The earth was trembling. She couldn't tell if it was from the shivering bodies of a hundred women or the pounding hooves of the approaching fleet. It didn't matter which. They both looked at her: feverishly, with hollow eyes.
On one side, Padmini could see her life ahead. Swooping in with the Khilji armies, it approached as it was Before. He had promised it all as it was Before. Gold, silken cushions, precious minced meats, exotic birds, and adoring gazes. The life of a queen. The life of the Sultana of India. And she knew the promise would be fulfilled.
And as the heat from the pyre scorched her once-tender feet, her chiffon chaddar swept away in the wind, and her rose-gold complexion darkened with the soot in the air, Rani knew she wished for nothing more than what she had had Before. The only thing was, Before, it had love. Before, it had dignity. Before, it had the respect of a woman. And after? It had none of those.
She could see the ladies of the royal house with the spirit of sacrifice ablaze in their hearts. She could see how they shielded their forms and guarded their virginities.

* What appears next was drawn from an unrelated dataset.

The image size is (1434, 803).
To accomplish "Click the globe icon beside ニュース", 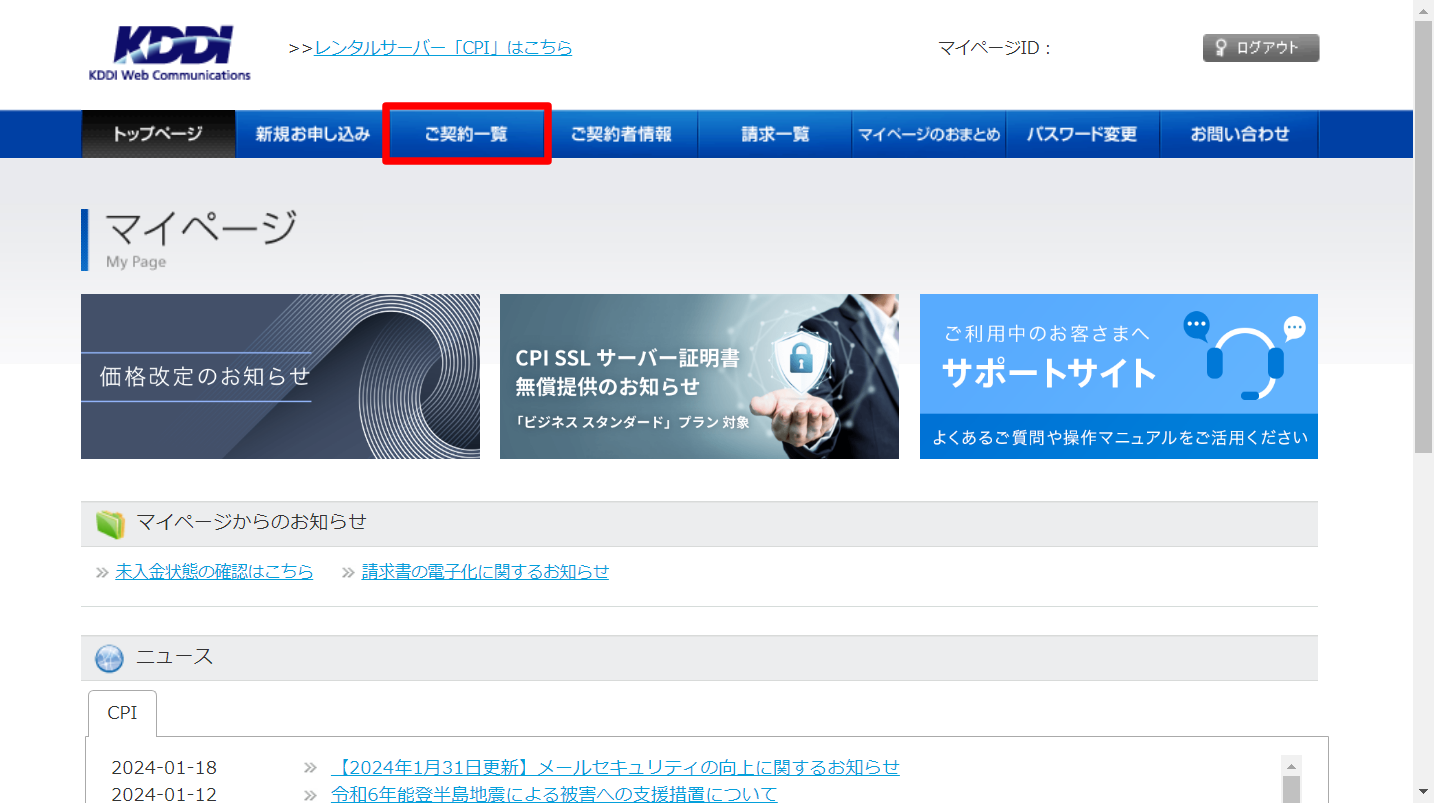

For what did a woman ever own, but her body? What did she ever have to defend, but her autonomy? And when she couldn't, when she failed herself…was a woman, even a woman anymore? So wasn't the first and foremost duty of a woman, to herself?
And if a woman was to ever stand in the face of death…shouldn't she be able to choose her path out? Or should she stand still in the face of the predators that would approach?
So, as two hundred eyes fixated on her grief-stricken, widowed form, and one thousand broken Rajput spears sheltered her from afront, Rani Padmini made a choice. Her eyes gazed down at flames licking up her husband’s bloodied corpse…they were scalding, they were burning, they were suffocating.
And with a final cry for sovereignty, for the final choice for the women of Chittor, the could-be Sultana jumped. And a hundred others followed.
They say Allahuddin Khilji boarded up the Jauhar Kund that day. They say he won the Siege of Chittor. But others know that the real victory was that of the women. The real victory was that of Rani Padmini. Because only those who find themselves brave enough to escape the shackles of humiliation, destruction, and dishonour themselves, ever truly win.
This is why, the pit of Jauhar Kund still echoes with the dying wails of the women of Chittor to this day, reminding us of the one hundred and one chosen paths to honour.